# Uraniborg with preprocessed data
![](https://ventrafiken.se/wp-content/uploads/2020/02/ura-20130125-655x311-1.png.webp)

I have added a kedro pipeline to do the preprocessing of data:
* **Join Files Node** : join all data from all files.
* **Preprocess Node**
* **Preprocess Trip Columns Node**

Some trip statistics is also calculated.
You will need to run this pipeline to get the new datasets.

* Some new dependencies are needed which can be installed with: In the project folder type: ```kedro install```
* Then type: ```kedro run``` this should do the preprocessing and store the preprocessed data.

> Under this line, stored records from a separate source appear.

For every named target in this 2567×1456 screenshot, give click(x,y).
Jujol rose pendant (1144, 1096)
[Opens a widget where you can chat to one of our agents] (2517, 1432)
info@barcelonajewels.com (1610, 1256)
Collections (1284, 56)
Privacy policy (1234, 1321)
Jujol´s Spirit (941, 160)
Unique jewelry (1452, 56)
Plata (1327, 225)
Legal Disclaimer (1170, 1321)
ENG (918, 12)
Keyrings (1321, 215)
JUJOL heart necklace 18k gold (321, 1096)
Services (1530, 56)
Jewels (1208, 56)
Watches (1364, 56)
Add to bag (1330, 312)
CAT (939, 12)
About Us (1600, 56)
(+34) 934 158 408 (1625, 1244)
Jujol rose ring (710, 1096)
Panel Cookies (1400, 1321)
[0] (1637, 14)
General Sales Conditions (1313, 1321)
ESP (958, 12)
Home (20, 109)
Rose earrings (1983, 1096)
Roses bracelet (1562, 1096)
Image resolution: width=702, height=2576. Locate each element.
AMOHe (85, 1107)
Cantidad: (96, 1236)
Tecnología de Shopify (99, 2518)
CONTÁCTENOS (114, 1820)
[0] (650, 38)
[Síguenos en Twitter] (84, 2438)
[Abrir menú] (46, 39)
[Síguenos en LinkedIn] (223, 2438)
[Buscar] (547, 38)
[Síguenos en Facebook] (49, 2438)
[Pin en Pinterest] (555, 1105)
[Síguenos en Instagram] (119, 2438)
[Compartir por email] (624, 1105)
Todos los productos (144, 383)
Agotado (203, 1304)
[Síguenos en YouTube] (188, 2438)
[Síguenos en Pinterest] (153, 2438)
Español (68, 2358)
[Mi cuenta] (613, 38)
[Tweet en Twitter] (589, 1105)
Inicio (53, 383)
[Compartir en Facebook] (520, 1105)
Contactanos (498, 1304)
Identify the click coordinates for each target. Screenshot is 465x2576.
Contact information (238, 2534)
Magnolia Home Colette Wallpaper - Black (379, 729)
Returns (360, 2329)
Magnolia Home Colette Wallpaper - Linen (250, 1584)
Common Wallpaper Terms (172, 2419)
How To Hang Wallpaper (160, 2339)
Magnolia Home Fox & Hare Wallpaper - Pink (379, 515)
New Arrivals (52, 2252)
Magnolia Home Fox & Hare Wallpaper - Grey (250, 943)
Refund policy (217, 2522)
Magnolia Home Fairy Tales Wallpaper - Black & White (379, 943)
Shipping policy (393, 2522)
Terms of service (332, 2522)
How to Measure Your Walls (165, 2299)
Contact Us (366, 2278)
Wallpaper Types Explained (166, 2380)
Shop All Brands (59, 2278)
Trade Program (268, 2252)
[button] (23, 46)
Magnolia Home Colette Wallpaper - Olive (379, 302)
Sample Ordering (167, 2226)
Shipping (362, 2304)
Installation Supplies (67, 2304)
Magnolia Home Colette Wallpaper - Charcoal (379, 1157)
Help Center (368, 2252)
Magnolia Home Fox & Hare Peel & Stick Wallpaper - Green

How to access these new datasets is shown below.

![](pipeline.PNG)

In [None]:
%load_ext autoreload
%autoreload 2

from d2e2f.visualization.visualize import plot_map, plot_trips
import pandas as pd

## Loading the data

In [None]:
df_raw = catalog.load('uraniborg.preprocessed_data')
df_raw['aw'].isnull().count()

In [None]:
df_raw.plot(y='aw')

In [None]:
%reload_kedro
#loaders = catalog.load(f'uraniborg.raw_data')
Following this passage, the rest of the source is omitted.